SketchRodGS: Sketch-based Extraction of Slender Geometries for Animating Gaussian Splatting Scenes
Haato Watanabe, Nobuyuki Umetani
TL;DR
Slender structures in Gaussian splatting lack robust connectivity for physics-based animation. The paper introduces a screen-space shortest-path approach solved by dynamic programming to extract a 3D polyline guided by a user sketch, embedding the slender part for elastic rod simulation. Key contributions include robust connectivity extraction from noisy Gaussian primitives, occlusion handling, and real-time performance on in-the-wild data, with an end-to-end pipeline that integrates skinning and discrete elastic rod simulation. This enables interactive, deformation-aware content creation directly from Gaussian splatting representations and lays groundwork for extending to generalized cylinders and surface meshes.
Abstract
Physics simulation of slender elastic objects often requires discretization as a polyline.
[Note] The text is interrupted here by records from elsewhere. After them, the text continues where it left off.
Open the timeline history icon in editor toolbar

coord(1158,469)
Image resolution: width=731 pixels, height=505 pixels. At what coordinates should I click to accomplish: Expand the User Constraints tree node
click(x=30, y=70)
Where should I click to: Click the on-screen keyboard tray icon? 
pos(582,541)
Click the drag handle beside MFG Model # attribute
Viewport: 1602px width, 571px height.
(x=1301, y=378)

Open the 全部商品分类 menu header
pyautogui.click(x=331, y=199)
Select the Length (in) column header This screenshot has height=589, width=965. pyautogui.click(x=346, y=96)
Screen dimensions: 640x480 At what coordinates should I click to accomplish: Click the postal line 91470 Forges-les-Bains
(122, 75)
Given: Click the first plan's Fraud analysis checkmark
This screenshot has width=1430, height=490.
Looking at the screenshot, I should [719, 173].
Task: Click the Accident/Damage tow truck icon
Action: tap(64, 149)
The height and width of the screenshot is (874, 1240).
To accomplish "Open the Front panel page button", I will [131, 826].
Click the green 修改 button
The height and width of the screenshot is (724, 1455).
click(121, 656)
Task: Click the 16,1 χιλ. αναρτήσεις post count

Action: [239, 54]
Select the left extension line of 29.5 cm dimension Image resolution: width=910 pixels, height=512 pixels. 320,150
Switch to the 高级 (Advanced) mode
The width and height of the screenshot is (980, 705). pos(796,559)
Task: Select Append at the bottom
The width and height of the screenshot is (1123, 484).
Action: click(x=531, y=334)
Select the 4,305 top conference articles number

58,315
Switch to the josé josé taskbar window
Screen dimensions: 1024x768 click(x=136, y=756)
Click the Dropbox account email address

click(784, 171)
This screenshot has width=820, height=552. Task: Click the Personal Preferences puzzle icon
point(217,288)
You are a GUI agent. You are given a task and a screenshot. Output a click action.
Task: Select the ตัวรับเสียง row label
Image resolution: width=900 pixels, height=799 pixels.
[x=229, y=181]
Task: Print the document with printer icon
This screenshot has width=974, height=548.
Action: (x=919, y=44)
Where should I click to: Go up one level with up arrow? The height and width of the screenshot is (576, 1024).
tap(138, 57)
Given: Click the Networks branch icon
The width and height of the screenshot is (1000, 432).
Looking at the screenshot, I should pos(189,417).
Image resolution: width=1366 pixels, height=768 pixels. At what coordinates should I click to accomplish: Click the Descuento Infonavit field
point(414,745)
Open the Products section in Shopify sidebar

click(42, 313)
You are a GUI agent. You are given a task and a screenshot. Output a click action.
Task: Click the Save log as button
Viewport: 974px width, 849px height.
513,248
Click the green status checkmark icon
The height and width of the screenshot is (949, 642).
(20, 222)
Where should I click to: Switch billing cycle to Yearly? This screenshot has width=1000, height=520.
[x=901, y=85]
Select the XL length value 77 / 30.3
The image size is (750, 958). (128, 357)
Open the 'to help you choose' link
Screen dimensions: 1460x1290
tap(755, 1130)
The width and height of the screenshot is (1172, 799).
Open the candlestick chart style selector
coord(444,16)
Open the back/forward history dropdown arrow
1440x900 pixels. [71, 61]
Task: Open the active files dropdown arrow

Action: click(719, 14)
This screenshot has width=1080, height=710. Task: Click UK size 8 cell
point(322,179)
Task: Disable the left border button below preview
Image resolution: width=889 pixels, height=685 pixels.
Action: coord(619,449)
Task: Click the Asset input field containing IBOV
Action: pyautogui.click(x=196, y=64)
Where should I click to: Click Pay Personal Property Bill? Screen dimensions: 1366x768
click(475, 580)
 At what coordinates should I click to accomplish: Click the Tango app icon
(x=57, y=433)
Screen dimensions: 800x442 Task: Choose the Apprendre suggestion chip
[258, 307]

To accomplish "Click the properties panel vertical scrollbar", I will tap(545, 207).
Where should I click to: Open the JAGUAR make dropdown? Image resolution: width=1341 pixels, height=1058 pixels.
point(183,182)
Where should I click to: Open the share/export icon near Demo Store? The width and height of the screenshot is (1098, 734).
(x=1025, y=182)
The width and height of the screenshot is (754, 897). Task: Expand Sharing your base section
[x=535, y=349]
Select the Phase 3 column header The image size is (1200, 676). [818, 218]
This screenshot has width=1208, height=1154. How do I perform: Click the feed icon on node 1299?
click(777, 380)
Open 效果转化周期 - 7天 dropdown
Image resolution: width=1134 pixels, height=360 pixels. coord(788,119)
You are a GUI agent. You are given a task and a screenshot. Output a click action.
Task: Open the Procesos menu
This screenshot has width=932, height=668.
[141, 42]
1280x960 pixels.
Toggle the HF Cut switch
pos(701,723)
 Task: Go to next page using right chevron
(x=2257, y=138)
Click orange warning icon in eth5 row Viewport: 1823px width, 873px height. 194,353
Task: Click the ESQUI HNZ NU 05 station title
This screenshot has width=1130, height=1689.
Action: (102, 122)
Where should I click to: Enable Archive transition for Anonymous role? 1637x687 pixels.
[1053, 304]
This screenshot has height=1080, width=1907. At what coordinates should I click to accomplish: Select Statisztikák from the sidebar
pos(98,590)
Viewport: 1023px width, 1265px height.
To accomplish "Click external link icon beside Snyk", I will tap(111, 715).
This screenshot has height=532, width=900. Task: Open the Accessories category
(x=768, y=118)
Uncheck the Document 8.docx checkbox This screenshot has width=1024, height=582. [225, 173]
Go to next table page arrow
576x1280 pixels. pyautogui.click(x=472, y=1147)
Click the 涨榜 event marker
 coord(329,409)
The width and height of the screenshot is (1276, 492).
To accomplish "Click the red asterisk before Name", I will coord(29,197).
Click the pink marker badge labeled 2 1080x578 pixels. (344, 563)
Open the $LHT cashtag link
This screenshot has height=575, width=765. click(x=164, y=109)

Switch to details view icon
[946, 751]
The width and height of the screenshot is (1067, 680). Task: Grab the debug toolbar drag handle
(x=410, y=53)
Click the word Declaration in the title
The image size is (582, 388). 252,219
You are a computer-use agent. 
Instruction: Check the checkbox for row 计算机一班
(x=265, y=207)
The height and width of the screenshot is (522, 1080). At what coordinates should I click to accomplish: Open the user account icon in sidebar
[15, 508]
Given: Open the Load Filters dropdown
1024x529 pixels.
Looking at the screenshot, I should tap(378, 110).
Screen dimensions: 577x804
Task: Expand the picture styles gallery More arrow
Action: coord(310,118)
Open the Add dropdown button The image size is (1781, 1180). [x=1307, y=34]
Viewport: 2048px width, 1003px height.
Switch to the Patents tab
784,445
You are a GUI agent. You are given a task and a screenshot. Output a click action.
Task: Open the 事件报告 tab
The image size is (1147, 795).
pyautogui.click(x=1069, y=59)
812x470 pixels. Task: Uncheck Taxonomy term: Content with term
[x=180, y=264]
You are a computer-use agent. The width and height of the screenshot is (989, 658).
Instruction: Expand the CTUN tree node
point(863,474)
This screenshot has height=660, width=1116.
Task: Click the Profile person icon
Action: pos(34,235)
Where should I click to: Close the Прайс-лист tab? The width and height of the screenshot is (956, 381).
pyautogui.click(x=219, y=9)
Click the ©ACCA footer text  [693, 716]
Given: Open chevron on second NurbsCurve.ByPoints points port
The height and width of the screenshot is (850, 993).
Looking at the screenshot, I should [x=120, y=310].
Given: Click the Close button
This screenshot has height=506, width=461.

However, constructing a polyline from Gaussian splatting is challenging as Gaussian splatting lacks connectivity information and the configuration of Gaussian primitives contains much noise. This paper presents a method to extract a polyline representation of the slender part of the objects in a Gaussian splatting scene from the user's sketching input. Our method robustly constructs a polyline mesh that represents the slender parts using the screen-space shortest path analysis that can be efficiently solved using dynamic programming. We demonstrate the effectiveness of our approach in several in-the-wild examples.